Admittedly, there's a lot more to objects than this, and a lot of ways to find out more. But that's not our purpose here. So, on we go.
Here are three simple definitions that you may find reassuring:
An object is simply a referenced thingy that happens to know which class it belongs to.
A class is simply a package that happens to provide methods to deal with objects.
A method is simply a subroutine that expects an object reference (or a package name, for class methods) as its first argument.
We'll cover these points in more depth now.
Perl doesn't provide any special syntax for constructors. A constructor is merely a subroutine that returns a reference to a thingy that it has blessed into a class, generally the class in which the subroutine is defined. The constructor does this using the built-in bless function, which marks a thingy as belonging to a particular class. It takes either one or two arguments: the first argument is a regular hard reference to any kind of thingy, and the second argument (if present) is the package that will own the thingy. If no second argument is supplied, the current package is assumed. Here is a typical constructor:
package Critter; sub new { return bless {}; }
The {}
composes a reference to an empty anonymous hash.
The bless function takes that hash reference and tells the thingy
it references that it's now a member of the class Critter, and returns the
reference.
The same thing can be accomplished more explicitly this way:
sub new { my $obref = {}; # ref to empty hash bless $obref; # make it an object in this class return $obref; # return it }
Once a reference has been blessed into a class, you can invoke the class's instance methods upon it. For example:
$circle->draw();
We'll discuss method invocation in more detail below.

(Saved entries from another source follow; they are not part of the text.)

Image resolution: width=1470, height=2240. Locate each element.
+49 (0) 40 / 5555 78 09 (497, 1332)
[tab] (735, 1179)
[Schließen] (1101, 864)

Sometimes constructors call other methods in the class as part of the
construction. Here we'll call an _initialize()
method, which
may be in the current package or in one of the classes (packages) that
this class inherits from. The leading underscore is an oft-used convention
indicating that the function is private, that is, to be used
only by the class itself. This result can also be achieved by omitting
the function from the published documentation for that class.

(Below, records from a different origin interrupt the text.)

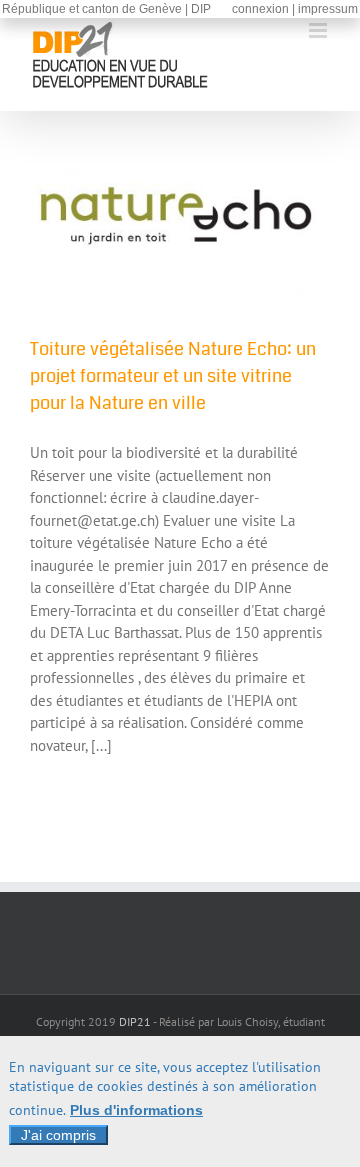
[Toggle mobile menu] (319, 30)
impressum (328, 9)
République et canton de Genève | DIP (106, 9)
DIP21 (135, 1021)
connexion (260, 9)
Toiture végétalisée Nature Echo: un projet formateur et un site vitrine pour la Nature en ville (173, 376)
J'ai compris (58, 1135)
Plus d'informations (136, 1110)
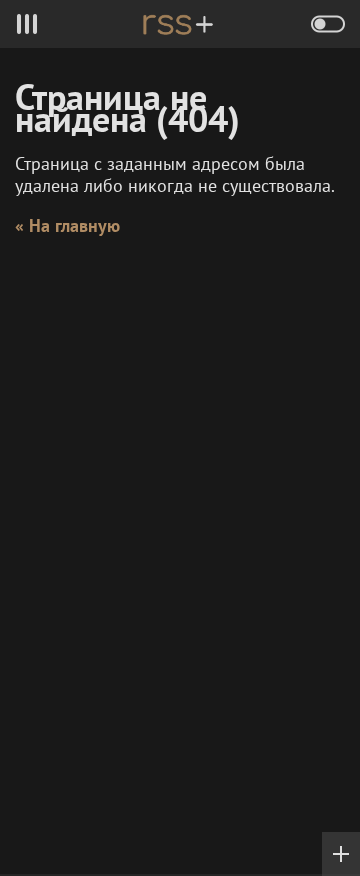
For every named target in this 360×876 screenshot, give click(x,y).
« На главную (67, 225)
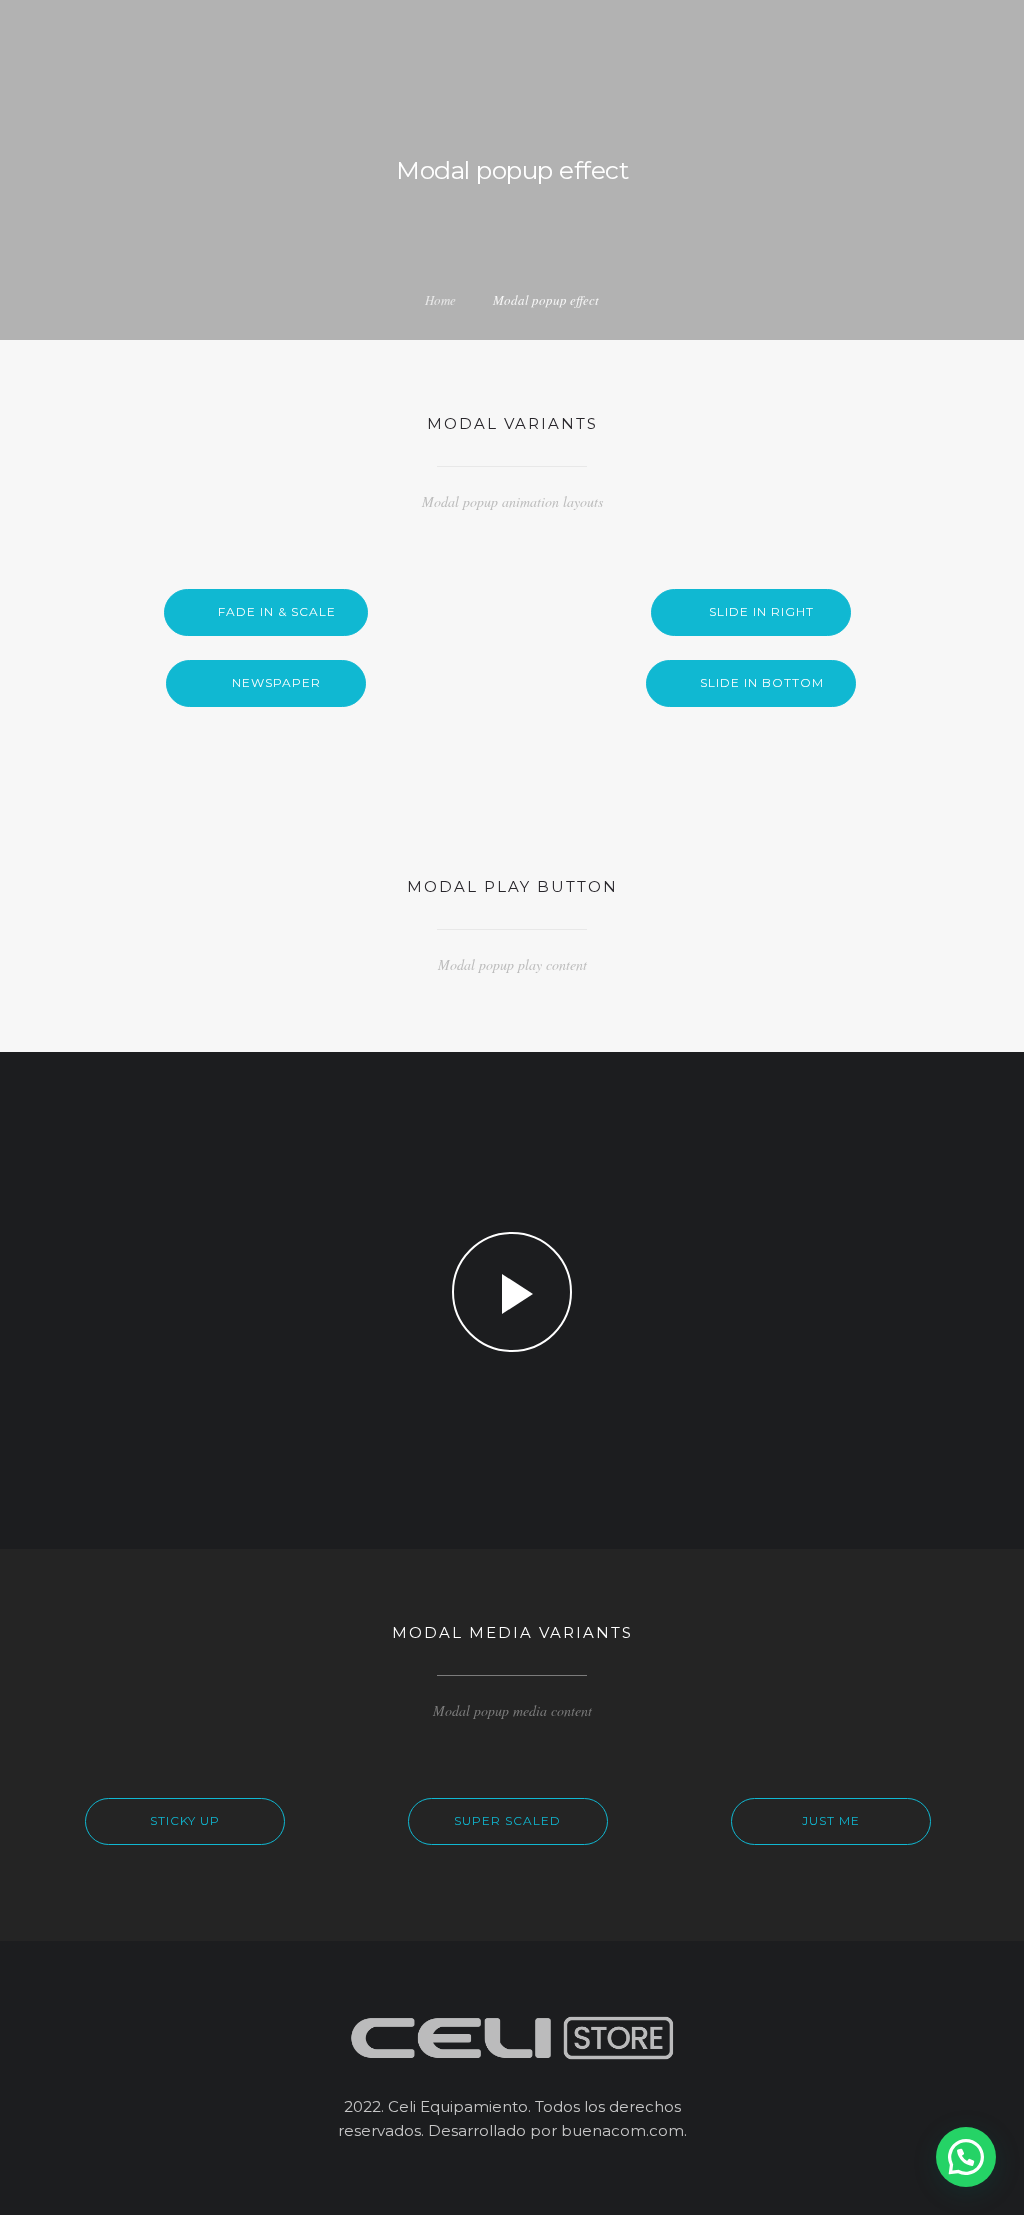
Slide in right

sub new { my $self = {} bless $self; $self->_initialize(); return $self; }
If you want your constructor method to be (usefully) inheritable, then
you must use the two-argument form of bless. That's because, in
Perl, methods execute in the context of the original base class rather
than in the context of the derived class. For example, suppose you have
a Polygon class that had a new()
method as a constructor. This
would work fine when called as Polygon->new()
. But then you
decide to also have a Square class, which inherits methods from the
Polygon class. The only way for that constructor to build an object of
the proper class when it is called as Square->new()
is by using
the two-argument form of bless, as in the following example:
sub new { my $class = shift; my $self = {}; bless $self, $class; # bless $self into the designated class $self->_initialize(); # in case there's more work to do return $self; }
Within the class package, methods will typically deal with the reference as an ordinary (unblessed) reference to a thingy. Outside the class package, the reference should generally be treated as an opaque value that may only be accessed through the class's methods. (Mutually consenting classes may of course do whatever they like with each other, but even that doesn't necessarily make it right.)

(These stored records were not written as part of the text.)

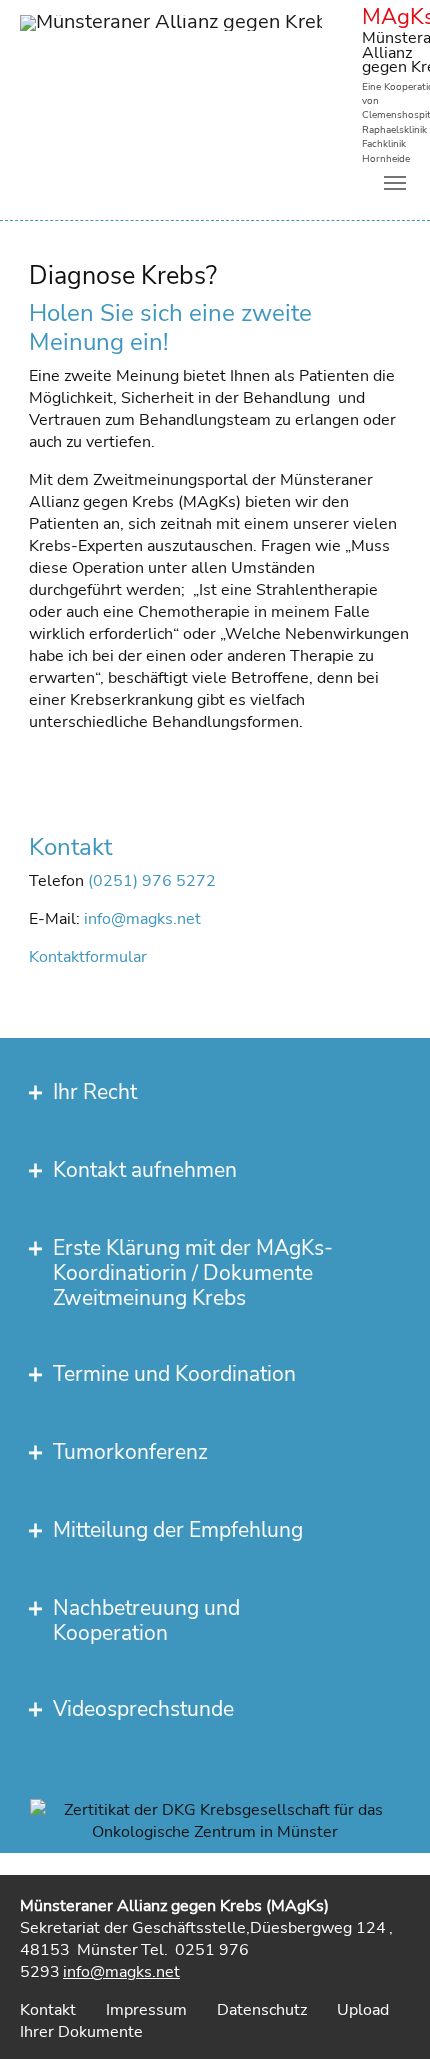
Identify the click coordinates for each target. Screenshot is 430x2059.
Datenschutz (262, 2010)
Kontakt (48, 2010)
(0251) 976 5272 (152, 881)
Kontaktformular (88, 957)
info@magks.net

A constructor may re-bless a referenced object currently belonging to another class, but then the new class is responsible for all cleanup later. The previous blessing is forgotten, as an object may only belong to one class at a time. (Although of course it's free to inherit methods from many classes.)
A clarification: Perl objects are blessed. References are not. Thingies know which package they belong to. References do not. The bless operator simply uses the reference in order to find the thingy. Consider the following example:
$a = {}; # generate reference to hash $b = $a; # reference assignment (shallow) bless $b, Mountain; bless $a, Fourteener; print "\$b is a ", ref($b), "\n";
This reports $b
as being a member of class Fourteener
, not a
member of class Mountain
, because the second blessing operates on the
underlying thingy that $a
refers to, not on the reference itself.
Thus is the first blessing forgotten.
Perl doesn't provide any special syntax for class definitions. You just use a package as a class by putting method definitions into the class.
Within each package a special array called @ISA
tells Perl where else to look for a method if it can't find the method in
that package. This is how Perl implements inheritance. Each
element of the @ISA
array is just the name of another package
that happens to be used as a class. The packages are recursively
searched (depth first) for missing methods, in the order that packages
are mentioned in @ISA
. This means that if you have two
different packages (say, Mom
and Dad
) in a class's
@ISA
, Perl would first look for missing methods in
Mom
and all of her ancestor classes before going on to search through
Dad
and his ancestors. Classes accessible through @ISA
are known as base classes of the current class, which is itself called
the derived class.[10]
[10] Instead of "base class" and "derived class", some OOP literature uses superclass for the more generic classes and subclass for the more specific ones. Confusing the issue further, some literature uses "base class" to mean a "most super" superclass. That's not what we mean by it.
If a missing method is found in one of the base classes, Perl internally
caches that location in the current class for efficiency, so the next time
it has to find the method, it doesn't have to look so far. Changing
@ISA
or defining new subroutines invalidates this cache and causes
Perl to do the lookup again.
If a method isn't found but an AUTOLOAD
routine is found, then
that routine is called on behalf of the missing method, with
that package's $AUTOLOAD
variable set to the
fully qualified method name.
If neither a method nor an AUTOLOAD
routine is found in
@ISA
, then one last, desperate try is made for the method (or an
AUTOLOAD
routine) in the special pre-defined class called
UNIVERSAL
.
This package does not initially contain any definitions (although see CPAN for
some), but you may place your "last-ditch" methods there. Think of it as a global base
class from which all other classes implicitly derive.
If that method still doesn't work, Perl finally gives up and complains by raising an exception.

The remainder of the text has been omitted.